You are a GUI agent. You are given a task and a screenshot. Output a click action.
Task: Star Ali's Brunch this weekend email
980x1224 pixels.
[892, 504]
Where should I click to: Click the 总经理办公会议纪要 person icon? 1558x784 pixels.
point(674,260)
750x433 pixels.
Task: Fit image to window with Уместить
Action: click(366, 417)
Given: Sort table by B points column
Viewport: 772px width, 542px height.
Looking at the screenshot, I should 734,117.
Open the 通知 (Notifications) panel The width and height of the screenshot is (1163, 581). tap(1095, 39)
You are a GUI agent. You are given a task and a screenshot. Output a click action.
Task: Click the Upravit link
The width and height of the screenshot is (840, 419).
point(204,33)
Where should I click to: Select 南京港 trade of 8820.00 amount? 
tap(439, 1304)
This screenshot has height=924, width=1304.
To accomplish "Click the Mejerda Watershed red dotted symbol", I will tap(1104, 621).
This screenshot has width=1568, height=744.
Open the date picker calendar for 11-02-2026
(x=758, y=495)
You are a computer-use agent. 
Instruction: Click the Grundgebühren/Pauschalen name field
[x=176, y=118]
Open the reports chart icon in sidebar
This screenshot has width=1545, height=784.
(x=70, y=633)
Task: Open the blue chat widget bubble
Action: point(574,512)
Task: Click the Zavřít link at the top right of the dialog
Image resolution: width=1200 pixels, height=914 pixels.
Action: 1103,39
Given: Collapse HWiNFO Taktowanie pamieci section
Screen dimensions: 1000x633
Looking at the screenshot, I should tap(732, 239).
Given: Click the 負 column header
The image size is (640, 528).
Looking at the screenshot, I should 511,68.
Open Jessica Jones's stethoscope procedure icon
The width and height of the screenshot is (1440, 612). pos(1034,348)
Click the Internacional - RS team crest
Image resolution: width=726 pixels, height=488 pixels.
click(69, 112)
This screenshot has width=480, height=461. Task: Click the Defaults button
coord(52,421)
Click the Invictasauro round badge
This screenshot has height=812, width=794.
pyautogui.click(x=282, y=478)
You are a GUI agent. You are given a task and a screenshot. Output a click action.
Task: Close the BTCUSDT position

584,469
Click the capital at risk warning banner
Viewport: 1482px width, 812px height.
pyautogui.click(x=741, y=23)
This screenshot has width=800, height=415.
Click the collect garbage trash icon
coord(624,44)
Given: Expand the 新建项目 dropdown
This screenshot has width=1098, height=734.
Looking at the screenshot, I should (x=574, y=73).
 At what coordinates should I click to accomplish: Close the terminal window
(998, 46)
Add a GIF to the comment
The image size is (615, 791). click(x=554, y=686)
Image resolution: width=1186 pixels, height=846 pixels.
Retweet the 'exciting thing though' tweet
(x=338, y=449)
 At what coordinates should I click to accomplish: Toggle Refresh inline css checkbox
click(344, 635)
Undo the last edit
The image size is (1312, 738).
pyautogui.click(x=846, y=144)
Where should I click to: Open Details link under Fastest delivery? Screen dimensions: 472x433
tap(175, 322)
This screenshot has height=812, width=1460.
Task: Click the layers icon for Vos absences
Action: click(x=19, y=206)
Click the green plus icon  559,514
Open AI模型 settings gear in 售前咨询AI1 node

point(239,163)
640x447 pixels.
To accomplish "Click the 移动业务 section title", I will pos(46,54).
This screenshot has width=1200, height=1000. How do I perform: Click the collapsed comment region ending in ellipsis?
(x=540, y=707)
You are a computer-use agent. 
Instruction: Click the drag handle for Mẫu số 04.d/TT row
+===+
Only the lines from the one with "Click the green" through the end of the data should be printed, each exactly as it appears.

Click the green plus icon  559,514
Open AI模型 settings gear in 售前咨询AI1 node

point(239,163)
640x447 pixels.
To accomplish "Click the 移动业务 section title", I will pos(46,54).
This screenshot has width=1200, height=1000. How do I perform: Click the collapsed comment region ending in ellipsis?
(x=540, y=707)
You are a computer-use agent. 
Instruction: Click the drag handle for Mẫu số 04.d/TT row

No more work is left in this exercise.